Delivering Excellence Every Time

Insight

2 mins read

Foodservice delivery was already taking off before 2020 ... and then COVID happened.

 

While a shock, it made many businesses pivot to find new ways of setting up fast, convenient delivery models. And that meant new ways of thinking around pricing and cost management, updated menus, websites, communicating with customers, staff management plus extra food safety and hygiene measures.
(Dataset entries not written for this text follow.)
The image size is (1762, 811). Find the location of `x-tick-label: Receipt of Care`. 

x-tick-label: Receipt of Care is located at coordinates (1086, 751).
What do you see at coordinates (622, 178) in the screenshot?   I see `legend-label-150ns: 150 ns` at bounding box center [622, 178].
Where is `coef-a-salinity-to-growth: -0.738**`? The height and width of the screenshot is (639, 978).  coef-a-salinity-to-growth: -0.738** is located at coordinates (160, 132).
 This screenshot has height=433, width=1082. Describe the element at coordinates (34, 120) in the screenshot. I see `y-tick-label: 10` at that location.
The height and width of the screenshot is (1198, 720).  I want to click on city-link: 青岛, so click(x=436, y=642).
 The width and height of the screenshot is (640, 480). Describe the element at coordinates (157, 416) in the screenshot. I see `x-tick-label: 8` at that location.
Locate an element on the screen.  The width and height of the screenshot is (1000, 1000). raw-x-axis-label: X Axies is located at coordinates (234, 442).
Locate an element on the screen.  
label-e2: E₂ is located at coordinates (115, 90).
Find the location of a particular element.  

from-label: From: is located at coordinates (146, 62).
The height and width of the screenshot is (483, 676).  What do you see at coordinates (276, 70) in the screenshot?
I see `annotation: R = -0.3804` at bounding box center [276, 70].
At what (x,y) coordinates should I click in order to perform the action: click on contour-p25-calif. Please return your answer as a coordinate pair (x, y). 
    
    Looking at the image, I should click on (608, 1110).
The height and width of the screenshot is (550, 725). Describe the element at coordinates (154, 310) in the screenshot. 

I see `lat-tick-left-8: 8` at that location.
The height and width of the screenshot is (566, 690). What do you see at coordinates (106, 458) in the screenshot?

So here’s our top tips to get you started:

  • Before you sign up to a delivery platform, make sure it’s viable and can cover costs. 
  • Invest in your online presence – perhaps even partnering with various 3rd party delivery apps.
  • Be everywhere online diners look for food, and make it super easy to order. 
What about menus?

  • Keep it simple: A compact delivery menu can reduce operating budgets, make ingredient ordering easier, and increase turnaround times. 
  • Bring on the food specials: Show diners your specials on social media using hashtags and great shots to drum up extra business and excitement.
  • Pair up: Suggest meal pairings or ‘goes well with’ ideas, including milkshakes and desserts to boost orders.
On the Road

  • Will it stay hot and in shape? Created dishes that reheat well and survive bumpy roads! 
  • Try “heat-at-home” options: These dishes can be delivered earlier in the day and reheated later which means less stress on your kitchen during busy mealtimes. 
  • Let fried items breathe: Use vented lids (or poke holes in your lids) to prevent trapping moisture inside the containers resulting in soggy dishes.
  • Pack pasta just under al dente: So it won't go mushy and overcooked.
Prep and delivery during COVID-19

  • Stay safe: You must have visible safety standards in place – using masks and gloves if necessary. Keep an eye on staff health, and use individually packed utensils.
  • Use designated drop-off points if possible: Restrict your own deliveries to surrounding suburbs for faster delivery. 
  • Disinfect delivery bags: Do this regularly.
  • Keep records: Record temperatures and keep details of chefs, handlers, and deliveries.
  • Use zero contact delivery: Place orders at the front door and phone/message to let customers know their order has arrived – wait until you see them pick it up.